- **The task**: Each line of the records needs to be written out exactly, with any image left out.

- **Data supplied**:
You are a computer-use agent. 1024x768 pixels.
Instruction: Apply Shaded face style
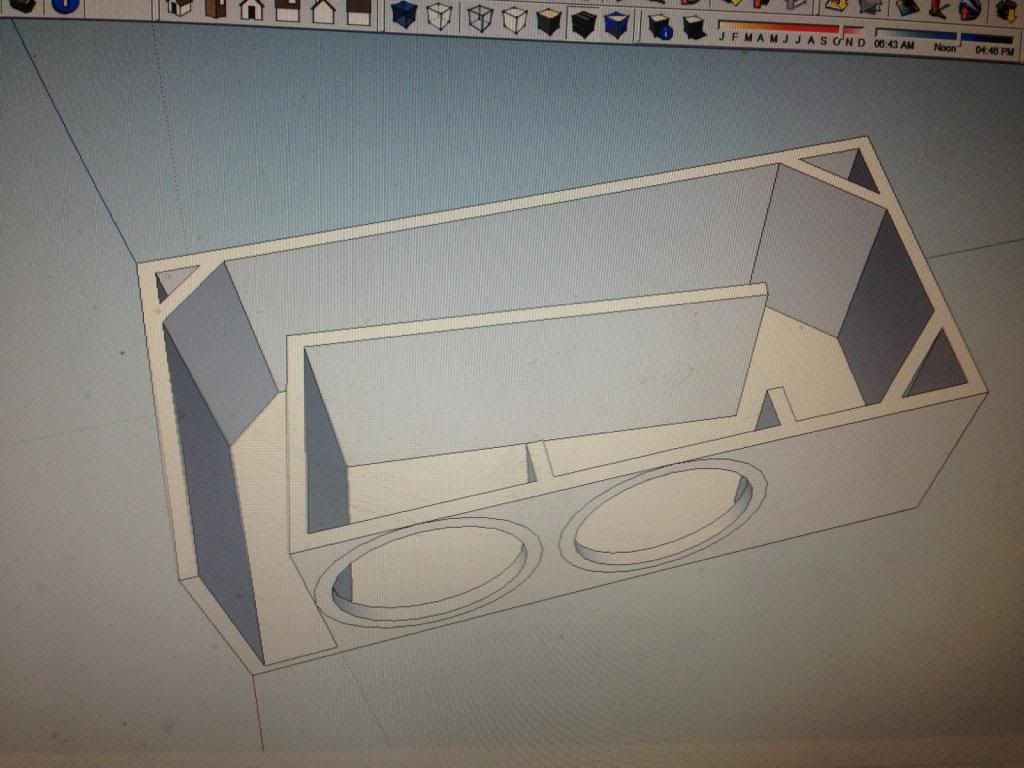(549, 21)
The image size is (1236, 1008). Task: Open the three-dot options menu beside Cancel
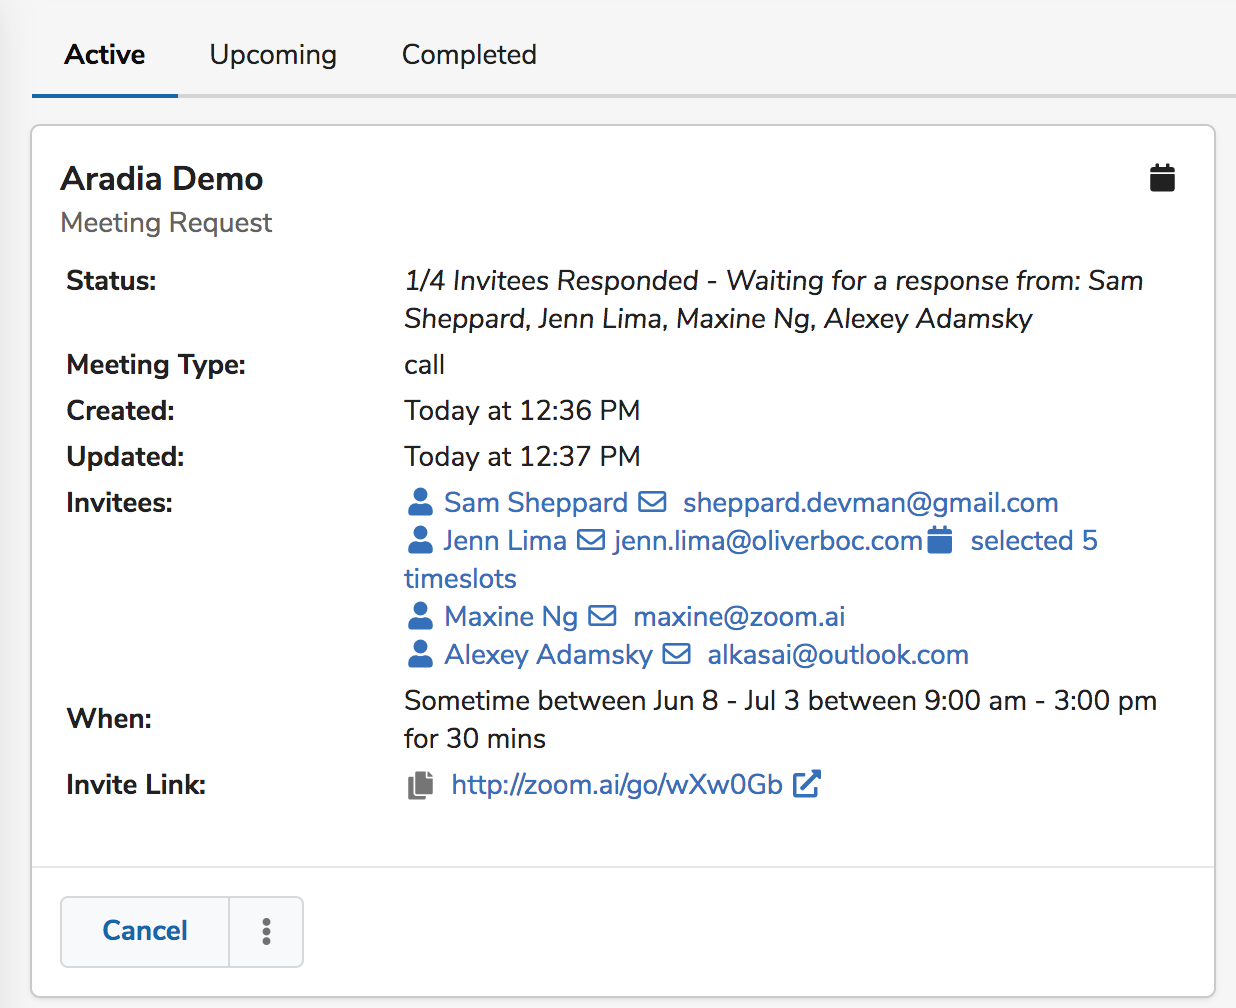(266, 931)
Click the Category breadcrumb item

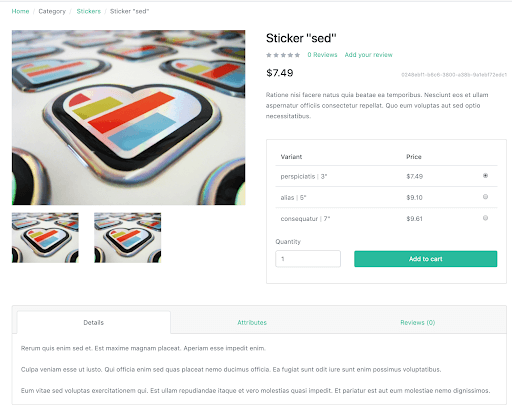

- **Solution for this exercise**:
You are a computer-use agent. 1024x768 pixels.
Instruction: Apply Shaded face style
(549, 21)
The image size is (1236, 1008). Task: Open the three-dot options menu beside Cancel
(266, 931)
Click the Category breadcrumb item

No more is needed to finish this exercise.